İstanbul Fashion Week'e gelecek olursak; üç buçuk yıldır düzenleniyor bu moda haftası, bu sene ne gibi farklıklar göreceğiz?
Bu sene 25 tane solo tasarımcının defilesi var; çok kuvvetli koleksiyonlar sunan tasarımcılar bunlar. Dokuz tane de karma defilede yer alacak tasarımcı var. Bunların iki tanesi daha önceki sezon karma defilede yer almıştı, yedi tanesi ise bu sezon seçildi. Bu yedi tasarımcıyı seçerken bir komite oluşturduk. Hakan Öztürk bir stylist gözüyle yaklaştı. Seda Lafçı IMA (İstanbul Moda Akademisi)'nın yetkilisi, o akademik anlamda yaklaştı. Barış Çakmakçı bir dergi editörü gözüyle baktı. Ben MTD(Moda Tasarımcıları Derneği)'ni temsil ettim. Bige Öktem sanatsal açıdan yaklaştı. Banu Koryürek marka direktörü. Ömer Taviloğlu bir parekendeci gözüyle yaklaştı, yani önümüze gelen bütün koleksiyonlar çok farklı pencereler pencerelerden ve tarafsız bir şekilde değerlendirildi. Hatta iki karma için adayları değerlendiriyorduk fakat kıyamadık öbürlerine ve üç karma ile çıkmaya karar verdik. Onlara çok güveniyoruz ve ilk karma defileyle açıyoruz İstanbul Fashion Week'i.
İstanbul Fashion Week'in bugün geldiği noktayı nasıl değerlendiriyorsunuz?
Belki bugün bir ideali yaşamıyoruz ama ben birinci İstanbul Fashion Week'ten itibaren işin mutfağında olduğum için hatta biraz objektifliğimi kaybetmiş olsam da ne tür zorluklarla oraya gelindiğini biliyorum. Şu anki ilk hedefimiz bir öncekinden daha iyi olmak.
Siz de fark etmişsinizdir , geçtiğimiz sene katılım bir önceki seneye göre daha azdı. Bunun sebebini neye bağlıyorsunuz, örneğin seçilen mekan olabilir mi?
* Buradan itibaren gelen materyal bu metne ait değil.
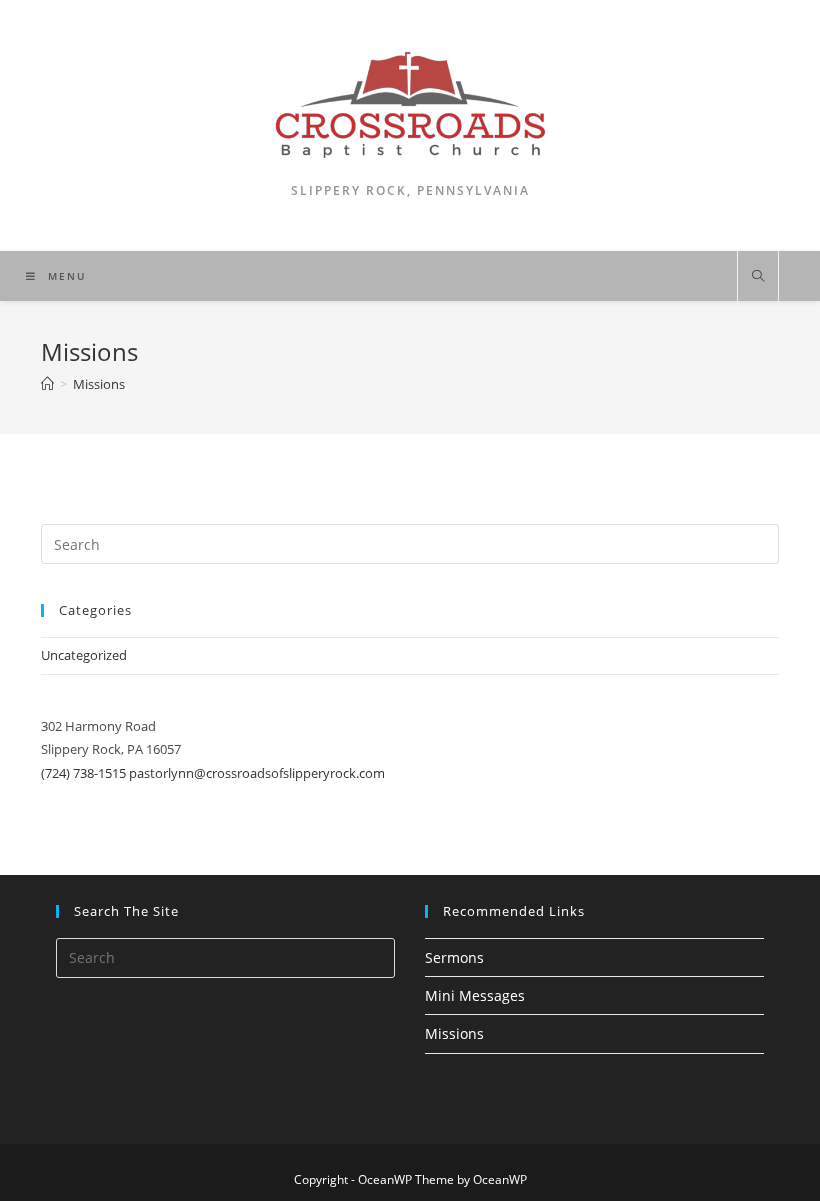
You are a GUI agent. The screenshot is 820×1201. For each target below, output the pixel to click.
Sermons (454, 957)
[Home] (47, 384)
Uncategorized (84, 655)
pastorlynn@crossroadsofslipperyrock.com (257, 773)
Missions (454, 1033)
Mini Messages (475, 995)
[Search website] (758, 277)
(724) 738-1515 (83, 773)
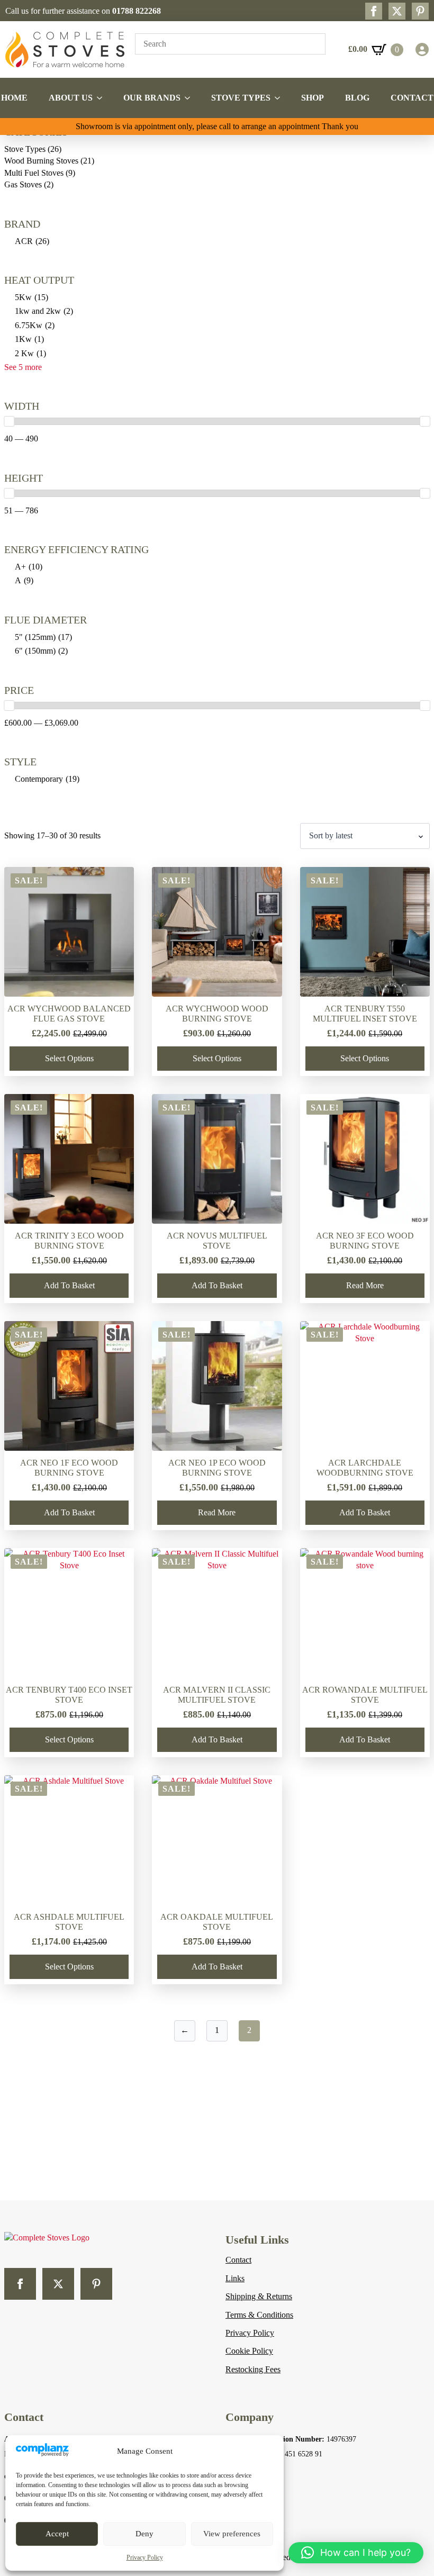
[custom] (420, 11)
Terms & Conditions (259, 2314)
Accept (57, 2533)
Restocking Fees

Evet, geçen sene katılımda bir düşüş yaşadık. Çok farklı firmalarla çalışıyorsunuz ve herkesin kendine ait bir ajandası var. Şu anda tabii önceden yapılmış ajandalar takip ediliyor ama o firma o sezon orada olmama hakkını da tercih edebilir. Siz onu daha cazip hale getirip, ikna edebilmelisiniz firmayı. Yerin bu anlamda bir önemi olabilir, ikna yeteneğinizi artıramamış olabilir ancak bugün Antrepo 3 çok kuvvetli bir yer.
Şöyle bir şikayet de duyuyorum genelde; malum moda haftasının amaçlarından biri de yurtdışından gelen satın almacılara koleksiyon gösterebilmek ve satmak. Ancak genç modacılar bu satın almacıların azlığından ve moda haftasının onlara bir getirisi olmadığından yakınıyor?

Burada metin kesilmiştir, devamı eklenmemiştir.